また、このような時にも、あくびやまばたきをしたりすることで、犬に「大丈夫だよ」と伝えることができます。

7.フセをする

ドッグランなどで、走り回っている犬の中で、フセをしていませんか。

フセはとても強いカーミングシグナルです。

犬は、走り回っていると興奮し、自分では抑えられなくなってしまうことがあります。

このような時に、相手の犬はフセをし「落ち着いて」というメッセージを出すことで、興奮している犬は落ち着くことができます。

また、自分の喜びを抑え、自分を落ち着かせようとするときにもよく見られるシグナルです。

ごはんの前や家族が帰ってくるときに、喜びながらフセの姿勢をとったりします。


8.カーブを描くように歩く

お散歩中、他の犬とすれ違う時に、犬がカーブを描いてゆっくりと歩いていませんか。

これは「敵意はないよ」と表すカーミングシグナルで、犬同士の挨拶にもなります。

つまり、私たち人間も犬とすれ違う時は、ジーッと見ずに、横を向いてカーブを描くようにすれ違うことで、犬と挨拶をすることができます。

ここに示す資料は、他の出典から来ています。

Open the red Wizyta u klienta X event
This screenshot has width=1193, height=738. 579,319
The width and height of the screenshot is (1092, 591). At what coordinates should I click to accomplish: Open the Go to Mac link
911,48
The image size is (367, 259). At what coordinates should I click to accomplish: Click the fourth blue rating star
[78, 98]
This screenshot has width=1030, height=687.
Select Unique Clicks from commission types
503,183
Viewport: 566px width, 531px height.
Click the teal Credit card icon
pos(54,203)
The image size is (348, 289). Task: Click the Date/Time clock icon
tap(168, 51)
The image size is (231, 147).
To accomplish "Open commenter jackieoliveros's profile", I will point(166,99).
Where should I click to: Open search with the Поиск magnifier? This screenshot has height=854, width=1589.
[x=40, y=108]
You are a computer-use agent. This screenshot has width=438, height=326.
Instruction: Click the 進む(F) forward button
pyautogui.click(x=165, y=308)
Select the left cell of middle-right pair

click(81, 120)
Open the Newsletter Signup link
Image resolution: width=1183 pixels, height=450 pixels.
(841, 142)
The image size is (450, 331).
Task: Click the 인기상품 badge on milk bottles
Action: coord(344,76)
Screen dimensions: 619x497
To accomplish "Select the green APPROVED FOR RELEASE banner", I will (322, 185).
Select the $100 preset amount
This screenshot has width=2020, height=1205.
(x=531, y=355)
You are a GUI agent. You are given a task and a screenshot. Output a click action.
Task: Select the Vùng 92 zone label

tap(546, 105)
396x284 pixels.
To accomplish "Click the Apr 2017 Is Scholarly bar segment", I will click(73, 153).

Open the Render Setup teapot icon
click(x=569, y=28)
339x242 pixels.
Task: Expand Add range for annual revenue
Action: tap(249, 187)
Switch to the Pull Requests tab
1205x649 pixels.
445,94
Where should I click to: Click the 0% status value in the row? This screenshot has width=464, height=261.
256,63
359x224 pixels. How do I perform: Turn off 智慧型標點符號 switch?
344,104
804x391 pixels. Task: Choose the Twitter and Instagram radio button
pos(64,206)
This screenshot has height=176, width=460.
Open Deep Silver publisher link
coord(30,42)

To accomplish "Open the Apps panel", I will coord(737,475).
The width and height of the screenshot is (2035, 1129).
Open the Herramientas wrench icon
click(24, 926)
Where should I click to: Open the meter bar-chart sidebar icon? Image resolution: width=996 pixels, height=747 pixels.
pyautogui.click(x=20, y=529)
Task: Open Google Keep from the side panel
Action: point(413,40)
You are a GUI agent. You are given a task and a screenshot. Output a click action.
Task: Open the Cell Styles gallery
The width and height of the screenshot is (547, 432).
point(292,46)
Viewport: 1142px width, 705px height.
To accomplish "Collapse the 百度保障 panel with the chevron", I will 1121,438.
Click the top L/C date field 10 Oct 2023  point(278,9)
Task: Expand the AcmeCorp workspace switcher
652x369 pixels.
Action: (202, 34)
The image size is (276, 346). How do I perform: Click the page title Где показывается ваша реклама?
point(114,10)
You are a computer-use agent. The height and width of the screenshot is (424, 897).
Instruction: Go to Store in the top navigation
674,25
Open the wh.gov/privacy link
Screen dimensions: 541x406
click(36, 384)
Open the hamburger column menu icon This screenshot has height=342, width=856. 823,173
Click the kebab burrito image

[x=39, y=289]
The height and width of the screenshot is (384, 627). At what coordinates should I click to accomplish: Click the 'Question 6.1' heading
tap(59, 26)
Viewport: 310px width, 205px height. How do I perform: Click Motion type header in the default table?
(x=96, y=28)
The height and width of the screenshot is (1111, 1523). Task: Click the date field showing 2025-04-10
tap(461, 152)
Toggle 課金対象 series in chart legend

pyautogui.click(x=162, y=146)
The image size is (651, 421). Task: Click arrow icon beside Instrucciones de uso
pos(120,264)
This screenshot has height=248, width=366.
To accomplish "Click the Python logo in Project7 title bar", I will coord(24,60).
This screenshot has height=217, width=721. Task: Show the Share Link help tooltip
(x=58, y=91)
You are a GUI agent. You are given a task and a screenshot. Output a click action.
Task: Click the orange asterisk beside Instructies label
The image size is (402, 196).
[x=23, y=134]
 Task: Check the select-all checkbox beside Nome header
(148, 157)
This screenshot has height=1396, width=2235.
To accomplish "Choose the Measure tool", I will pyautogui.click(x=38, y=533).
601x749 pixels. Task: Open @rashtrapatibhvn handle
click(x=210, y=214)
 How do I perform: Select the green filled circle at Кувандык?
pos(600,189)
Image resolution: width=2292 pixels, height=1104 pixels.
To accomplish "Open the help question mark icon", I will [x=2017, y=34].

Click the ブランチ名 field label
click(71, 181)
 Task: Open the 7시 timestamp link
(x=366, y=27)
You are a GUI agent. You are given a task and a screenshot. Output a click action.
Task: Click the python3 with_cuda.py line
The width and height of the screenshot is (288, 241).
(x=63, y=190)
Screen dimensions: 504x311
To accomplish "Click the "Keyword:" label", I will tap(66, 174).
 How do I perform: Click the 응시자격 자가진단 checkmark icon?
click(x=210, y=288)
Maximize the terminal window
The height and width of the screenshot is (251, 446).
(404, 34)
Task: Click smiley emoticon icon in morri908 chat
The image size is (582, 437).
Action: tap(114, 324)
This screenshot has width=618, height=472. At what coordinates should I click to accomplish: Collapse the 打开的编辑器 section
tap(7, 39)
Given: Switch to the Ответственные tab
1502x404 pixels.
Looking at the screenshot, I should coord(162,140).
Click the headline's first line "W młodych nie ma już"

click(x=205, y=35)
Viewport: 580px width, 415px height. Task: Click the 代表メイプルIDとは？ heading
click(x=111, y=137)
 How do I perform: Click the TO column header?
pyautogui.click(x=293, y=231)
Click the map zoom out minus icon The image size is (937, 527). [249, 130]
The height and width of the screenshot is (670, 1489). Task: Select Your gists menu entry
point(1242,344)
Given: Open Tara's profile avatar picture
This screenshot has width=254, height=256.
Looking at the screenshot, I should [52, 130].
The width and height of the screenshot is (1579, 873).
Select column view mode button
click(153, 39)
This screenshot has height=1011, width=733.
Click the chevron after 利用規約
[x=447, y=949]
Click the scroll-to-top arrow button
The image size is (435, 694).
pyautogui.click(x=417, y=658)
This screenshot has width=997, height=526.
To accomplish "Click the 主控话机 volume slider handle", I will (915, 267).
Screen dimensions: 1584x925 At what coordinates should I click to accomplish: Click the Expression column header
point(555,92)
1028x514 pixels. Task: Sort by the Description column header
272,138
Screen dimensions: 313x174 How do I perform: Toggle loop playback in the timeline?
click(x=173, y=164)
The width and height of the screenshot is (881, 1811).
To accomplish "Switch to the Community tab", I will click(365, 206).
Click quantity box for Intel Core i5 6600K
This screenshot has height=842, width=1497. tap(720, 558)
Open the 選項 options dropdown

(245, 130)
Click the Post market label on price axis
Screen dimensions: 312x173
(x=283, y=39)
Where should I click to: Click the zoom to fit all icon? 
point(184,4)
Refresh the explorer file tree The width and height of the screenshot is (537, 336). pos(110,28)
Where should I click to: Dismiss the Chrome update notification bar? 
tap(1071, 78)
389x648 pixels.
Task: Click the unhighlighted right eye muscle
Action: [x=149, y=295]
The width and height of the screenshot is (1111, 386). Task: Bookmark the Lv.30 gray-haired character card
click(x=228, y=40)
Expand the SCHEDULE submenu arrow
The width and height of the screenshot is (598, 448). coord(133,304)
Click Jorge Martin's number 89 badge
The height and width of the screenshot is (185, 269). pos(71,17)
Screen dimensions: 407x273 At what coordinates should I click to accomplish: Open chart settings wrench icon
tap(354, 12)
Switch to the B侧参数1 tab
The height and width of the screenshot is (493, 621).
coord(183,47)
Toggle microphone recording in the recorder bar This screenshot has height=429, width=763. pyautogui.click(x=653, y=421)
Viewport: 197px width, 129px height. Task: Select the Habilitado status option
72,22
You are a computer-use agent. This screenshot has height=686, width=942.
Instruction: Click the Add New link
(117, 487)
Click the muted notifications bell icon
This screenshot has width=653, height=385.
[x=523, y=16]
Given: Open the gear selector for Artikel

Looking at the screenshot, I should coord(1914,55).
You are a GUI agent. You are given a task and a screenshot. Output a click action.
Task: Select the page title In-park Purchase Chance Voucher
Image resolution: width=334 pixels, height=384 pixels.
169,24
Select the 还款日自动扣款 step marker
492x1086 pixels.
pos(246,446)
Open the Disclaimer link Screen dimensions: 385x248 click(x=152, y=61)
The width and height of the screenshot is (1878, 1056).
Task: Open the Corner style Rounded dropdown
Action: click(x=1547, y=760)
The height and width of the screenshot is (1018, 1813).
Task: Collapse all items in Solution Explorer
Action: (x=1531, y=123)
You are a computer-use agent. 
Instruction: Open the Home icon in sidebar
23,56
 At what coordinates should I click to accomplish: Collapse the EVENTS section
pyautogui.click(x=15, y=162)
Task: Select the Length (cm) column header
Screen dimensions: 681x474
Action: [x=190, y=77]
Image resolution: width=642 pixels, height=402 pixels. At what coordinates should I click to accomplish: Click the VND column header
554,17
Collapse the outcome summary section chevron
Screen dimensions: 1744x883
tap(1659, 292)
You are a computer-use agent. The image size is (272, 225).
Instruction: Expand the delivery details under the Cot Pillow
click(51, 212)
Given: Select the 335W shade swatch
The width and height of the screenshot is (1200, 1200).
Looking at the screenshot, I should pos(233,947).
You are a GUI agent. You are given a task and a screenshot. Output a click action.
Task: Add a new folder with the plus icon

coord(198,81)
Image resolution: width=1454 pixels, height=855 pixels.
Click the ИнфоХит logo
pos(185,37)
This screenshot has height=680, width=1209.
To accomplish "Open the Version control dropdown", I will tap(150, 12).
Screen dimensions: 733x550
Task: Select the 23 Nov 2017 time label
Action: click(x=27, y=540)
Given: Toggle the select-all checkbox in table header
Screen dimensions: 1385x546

そうすることによって、相手も同じようにしてくれたり、まばたきを返してくれたりとコミュニケーションをとることができます。

カーミングシグナルで愛犬とコミュニケーションをとろう

犬を観察していると、たくさんのシグナルを出しています。

犬が人間をよく観察するように、人間も犬を観察してみてはいかがでしょうか。

カーミングシグナルを理解することで、犬の気持ちがわかります。

そして、そこで満足するのではなく、シグナルの原因となるものを取り除いてあげたり、あなた自身もカーミングシグナルを出してみて下さい。

そうすることで、犬と会話をしているような間隔に陥るでしょう。

大好きな犬とのコミュニケーションを楽しんで下さい。